She's Got Next
Page 2
We won our first game during the third season, accepting our pizza and beer coupons with pride. Maybe it’s a little sad that, at this apex of achievement, my time with the Sports Monster league was coming to an end. I had started going to different parks to get in pickup games, an activity I was able to muster up the courage for thanks to Nothin’ But Net, which had taught me, if nothing else, to look unflinchingly into the eyes of humiliation.
The more street ball I played, the more I wanted that old go-all-day freedom of the driveway. Sitting in my urban hovel apartment or working at my new job or making chitchat at dinner with multicultural men, my mind drifted to my high-tops, my ball, my bike, the court. A game was always out there, calling me into the street, and I answered, every chance I got.
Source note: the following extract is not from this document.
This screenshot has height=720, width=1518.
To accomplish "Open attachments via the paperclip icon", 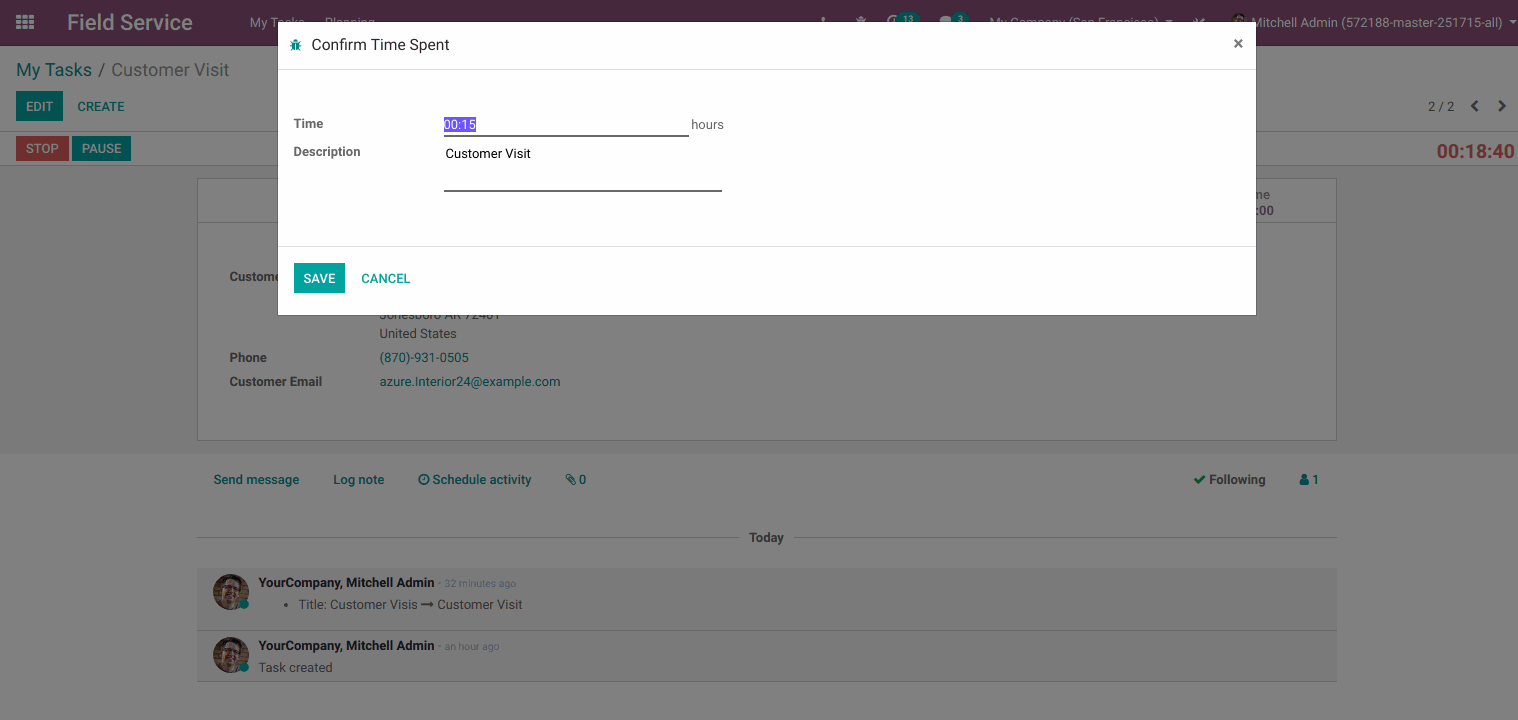I will pyautogui.click(x=571, y=479).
Funny, what a convoluted route it can be to wanting what’s home.
Nothin’ But Net finished the season with a record of one and seven, and a new girl on the team threw a Christmas party for us. None of us were dating each other, or apparently anybody else, because we all came to the party alone.
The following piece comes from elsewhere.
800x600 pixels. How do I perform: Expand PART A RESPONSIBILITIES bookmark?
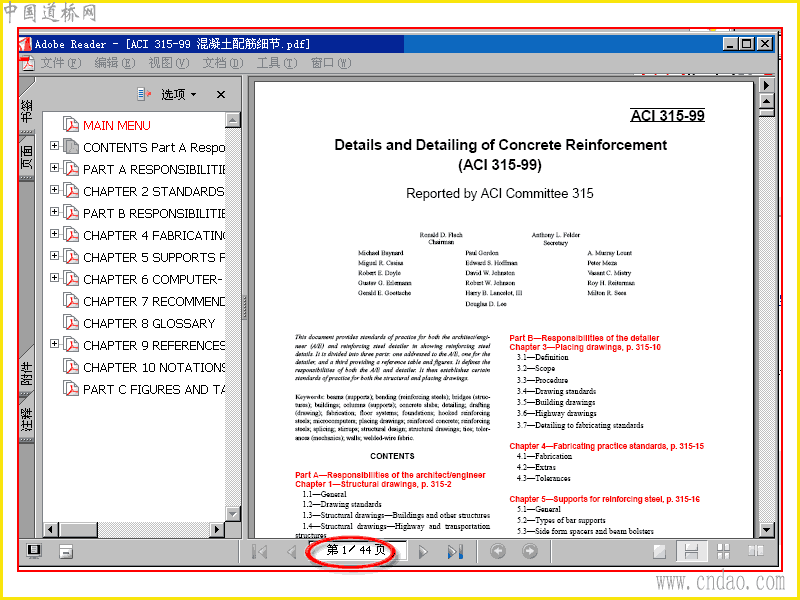pos(54,168)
The girl’s new condo seemed especially warm that night, with its Christmas tree and coffee table full of dirty glasses and all its walls coated with fresh, hopeful paint. It was the sort of party you suffer through fifteen bad ones for, a gathering where everyone is just tipsy enough, and it’s impossible to do anything other than act like you’ve got good sense.
It was getting late when I found myself sitting alone on the couch, relaxed and unworried about not mingling for the moment. Dave sat down and snuggled into the cushions beside me, and, at the feel of his bony hip against mine, I began to snicker. He hunched his rounded shoulders to lean in close to me and coo, “You and me, Melissa, we got chemistry.”
It was nonsense, and he knew it, and I was charmed. My giggle was all that was needed to egg him on.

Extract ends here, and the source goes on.